**Short problem:**
Write the next part of the betta fish raffle thread, picking up right after its final sentence.

**Text excerpt:**
....

How are people supposed to read how to enter the raffle if it's buried under 2932072 pages of blabbing? xD :rofl:

Reposting the rules in a second. *Picks up and throws everyone at the "chat" section* -_-


----------



## KadenJames

*Betta Raffle Important Information*

*REGARDING THOSE WHO WISH TO JOIN THE BETTA FISH RAFFLE

ABOUT THE RAFFLE*
***Everyone who enters this raffle will have their name added to a list. After the window of entry has come to an end, I will put every entrants' name on a piece of paper, fold them, add them all into a box / hat / bucket / bowl, mix them up, and draw AT RANDOM a single piece of paper from it. The entrant whose name is on the paper is the winner of the raffle.
***The prize of this raffle is ONE (1) Betta Splenden, for which the price does not exceed $25 USD. 
***The winner of the raffle may find a Betta Splenden of their choice from multiple sources, such as Aquabid.com, eBay.com, or a local breeder. *If the winner so chooses, they can leave the decision up to the sponsor of the raffle (myself) and will receive a “surprise” betta.* 
***Shipping, importation, heat packs, boxing, insulation, and bagging fees will all be covered by the sponsor of this raffle (myself, KadenJames.) 

*WHO CAN ENTER?*
***ALL users regardless of age, location, gender, or forum rank _*who have joined BettaFish.com BEFORE the date of the creation of this thread*_ are eligible to enter the raffle. This is to prevent people from creating multiple accounts and unfairly increasing their odds of winning. Your date of joining BettaFish.com will be checked to ensure legitimacy.

*RESTRICTIONS*
***If the winner of this raffle resides in a location where the shipping of fish is illegal, they are *not eligible *to receive a Betta Splenden. 
***If the winner of this raffle resides in a location where a registered transshipper (if necessary) is not available or is nonexistent, they are *not eligible *to receive a Betta Splenden.
***If the winner falls under either or both of these categories, a substitute prize will be offered.

*HOW TO ENTER*
***To enter this raffle, simply PM the sponsor (myself, KadenJames) saying "I would like to enter the Betta Raffle!" This will automatically add your username to the list of entrants; no other action is required.

....

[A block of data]
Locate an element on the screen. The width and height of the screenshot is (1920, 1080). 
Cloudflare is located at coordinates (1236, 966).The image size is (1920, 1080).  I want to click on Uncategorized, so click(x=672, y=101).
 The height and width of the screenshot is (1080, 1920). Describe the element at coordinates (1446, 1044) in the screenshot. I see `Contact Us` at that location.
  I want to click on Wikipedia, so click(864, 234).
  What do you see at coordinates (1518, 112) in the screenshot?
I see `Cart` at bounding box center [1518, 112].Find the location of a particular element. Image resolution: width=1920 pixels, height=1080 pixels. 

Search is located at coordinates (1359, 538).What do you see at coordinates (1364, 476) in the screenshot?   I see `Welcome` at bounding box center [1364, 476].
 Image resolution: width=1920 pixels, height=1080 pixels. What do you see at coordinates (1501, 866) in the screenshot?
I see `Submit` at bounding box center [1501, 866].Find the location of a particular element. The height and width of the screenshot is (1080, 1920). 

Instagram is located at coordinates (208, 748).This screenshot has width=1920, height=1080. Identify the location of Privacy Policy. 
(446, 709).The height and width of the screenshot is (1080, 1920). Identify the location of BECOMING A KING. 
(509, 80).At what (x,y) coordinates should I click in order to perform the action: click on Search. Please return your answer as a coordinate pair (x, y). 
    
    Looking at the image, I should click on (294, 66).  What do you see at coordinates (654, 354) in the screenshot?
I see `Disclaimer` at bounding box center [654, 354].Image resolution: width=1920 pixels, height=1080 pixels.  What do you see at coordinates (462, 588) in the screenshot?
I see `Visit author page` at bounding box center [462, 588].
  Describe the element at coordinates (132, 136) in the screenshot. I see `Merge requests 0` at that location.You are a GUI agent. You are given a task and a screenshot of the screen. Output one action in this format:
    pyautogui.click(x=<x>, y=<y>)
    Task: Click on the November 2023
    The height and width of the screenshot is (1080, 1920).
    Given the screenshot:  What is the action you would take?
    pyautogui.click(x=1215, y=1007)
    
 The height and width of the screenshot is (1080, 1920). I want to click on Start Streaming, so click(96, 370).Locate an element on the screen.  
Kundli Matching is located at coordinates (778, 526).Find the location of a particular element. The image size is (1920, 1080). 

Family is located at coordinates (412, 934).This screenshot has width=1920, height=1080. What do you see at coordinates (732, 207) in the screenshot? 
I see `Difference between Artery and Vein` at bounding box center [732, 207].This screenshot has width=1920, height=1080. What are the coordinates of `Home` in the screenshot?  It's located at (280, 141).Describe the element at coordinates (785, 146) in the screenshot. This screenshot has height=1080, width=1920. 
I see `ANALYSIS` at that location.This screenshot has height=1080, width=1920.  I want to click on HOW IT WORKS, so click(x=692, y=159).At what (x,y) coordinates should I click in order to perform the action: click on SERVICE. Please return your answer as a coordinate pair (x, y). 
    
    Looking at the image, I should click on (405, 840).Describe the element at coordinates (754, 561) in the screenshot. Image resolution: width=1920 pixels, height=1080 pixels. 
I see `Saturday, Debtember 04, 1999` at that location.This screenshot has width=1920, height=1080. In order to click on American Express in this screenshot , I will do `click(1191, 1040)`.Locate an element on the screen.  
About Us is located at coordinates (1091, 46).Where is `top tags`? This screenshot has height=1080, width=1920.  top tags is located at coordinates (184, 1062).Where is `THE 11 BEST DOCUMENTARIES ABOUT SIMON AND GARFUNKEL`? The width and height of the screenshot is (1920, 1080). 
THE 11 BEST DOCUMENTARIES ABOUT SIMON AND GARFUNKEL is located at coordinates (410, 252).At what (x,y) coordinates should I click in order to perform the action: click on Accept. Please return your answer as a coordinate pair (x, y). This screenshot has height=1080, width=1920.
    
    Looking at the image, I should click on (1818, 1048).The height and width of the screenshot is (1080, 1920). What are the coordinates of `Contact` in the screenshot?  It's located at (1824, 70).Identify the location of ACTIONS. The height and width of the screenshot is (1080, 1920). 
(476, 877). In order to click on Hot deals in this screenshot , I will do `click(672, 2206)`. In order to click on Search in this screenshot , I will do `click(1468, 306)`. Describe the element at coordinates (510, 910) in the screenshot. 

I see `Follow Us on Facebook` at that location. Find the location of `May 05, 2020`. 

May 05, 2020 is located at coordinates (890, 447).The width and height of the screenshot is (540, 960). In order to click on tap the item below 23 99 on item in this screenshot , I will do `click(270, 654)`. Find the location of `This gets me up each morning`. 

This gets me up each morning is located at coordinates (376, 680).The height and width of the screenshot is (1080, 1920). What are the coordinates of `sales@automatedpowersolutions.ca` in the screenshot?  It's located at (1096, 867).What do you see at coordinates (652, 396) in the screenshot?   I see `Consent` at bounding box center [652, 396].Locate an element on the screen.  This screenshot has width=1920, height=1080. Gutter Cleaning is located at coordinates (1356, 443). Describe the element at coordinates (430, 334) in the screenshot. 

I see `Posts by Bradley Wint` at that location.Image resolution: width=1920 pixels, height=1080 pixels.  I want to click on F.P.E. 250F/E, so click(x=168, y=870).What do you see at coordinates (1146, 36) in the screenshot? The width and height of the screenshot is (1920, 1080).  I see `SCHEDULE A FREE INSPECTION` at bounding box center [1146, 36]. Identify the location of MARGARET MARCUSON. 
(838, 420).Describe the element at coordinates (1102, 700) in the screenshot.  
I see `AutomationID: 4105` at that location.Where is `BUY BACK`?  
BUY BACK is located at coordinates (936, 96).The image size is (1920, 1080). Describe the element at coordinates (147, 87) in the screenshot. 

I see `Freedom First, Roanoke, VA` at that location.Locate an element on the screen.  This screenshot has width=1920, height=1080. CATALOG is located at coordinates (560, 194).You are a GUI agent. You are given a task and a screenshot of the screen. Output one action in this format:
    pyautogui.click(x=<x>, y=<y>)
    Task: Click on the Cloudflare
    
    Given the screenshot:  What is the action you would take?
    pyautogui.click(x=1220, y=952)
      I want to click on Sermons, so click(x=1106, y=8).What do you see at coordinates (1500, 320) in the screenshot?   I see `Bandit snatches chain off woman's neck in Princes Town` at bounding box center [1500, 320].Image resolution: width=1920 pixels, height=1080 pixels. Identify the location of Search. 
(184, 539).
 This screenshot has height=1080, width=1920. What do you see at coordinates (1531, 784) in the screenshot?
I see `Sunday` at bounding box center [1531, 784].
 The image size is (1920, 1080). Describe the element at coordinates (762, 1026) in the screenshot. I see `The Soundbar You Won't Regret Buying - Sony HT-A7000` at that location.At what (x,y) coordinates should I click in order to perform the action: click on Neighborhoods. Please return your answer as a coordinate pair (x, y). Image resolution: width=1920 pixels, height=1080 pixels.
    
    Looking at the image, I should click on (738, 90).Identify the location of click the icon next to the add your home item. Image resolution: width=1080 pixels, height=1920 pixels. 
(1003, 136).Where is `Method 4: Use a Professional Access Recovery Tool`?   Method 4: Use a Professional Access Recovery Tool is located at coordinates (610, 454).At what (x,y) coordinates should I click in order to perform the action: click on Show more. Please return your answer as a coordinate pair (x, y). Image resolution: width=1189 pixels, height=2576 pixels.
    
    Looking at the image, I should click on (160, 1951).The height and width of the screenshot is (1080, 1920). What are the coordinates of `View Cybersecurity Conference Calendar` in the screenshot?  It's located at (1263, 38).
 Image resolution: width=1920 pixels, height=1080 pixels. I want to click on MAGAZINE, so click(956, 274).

....

**Response below:**
***The window of entry will *end* on *Friday, June 8th, 2012 at 11:00 p.m. Mountain Time. *Any and all requests to enter the raffle AT or BEYOND Friday, June 8th, 2012 at 11:00:01 p.m. Mountain Time *will be denied entry.* 
***If the sponsor of this raffle (myself, KadenJames) or any moderator are suspicious of any user trying to cheat, unfairly increasing their odds to win the raffle, or express rude or aggressive behavior, *they will be immediately disqualified.* This raffle is meant to be fun, so let's keep it that way for everyone.

*DECLARATION OF THE WINNER*
***On *Saturday, June 9th, 2012 at 12:00 p.m. Mountain Time,* a live video stream of the drawing will be made available to all users. I will add the names to the hat/box/bowl/bucket, mix them up, will draw ONE (1) piece of paper, unfold it and reveal the winner's username. Immediately following, I will send an email to the winner of the raffle requesting required information to complete the raffle.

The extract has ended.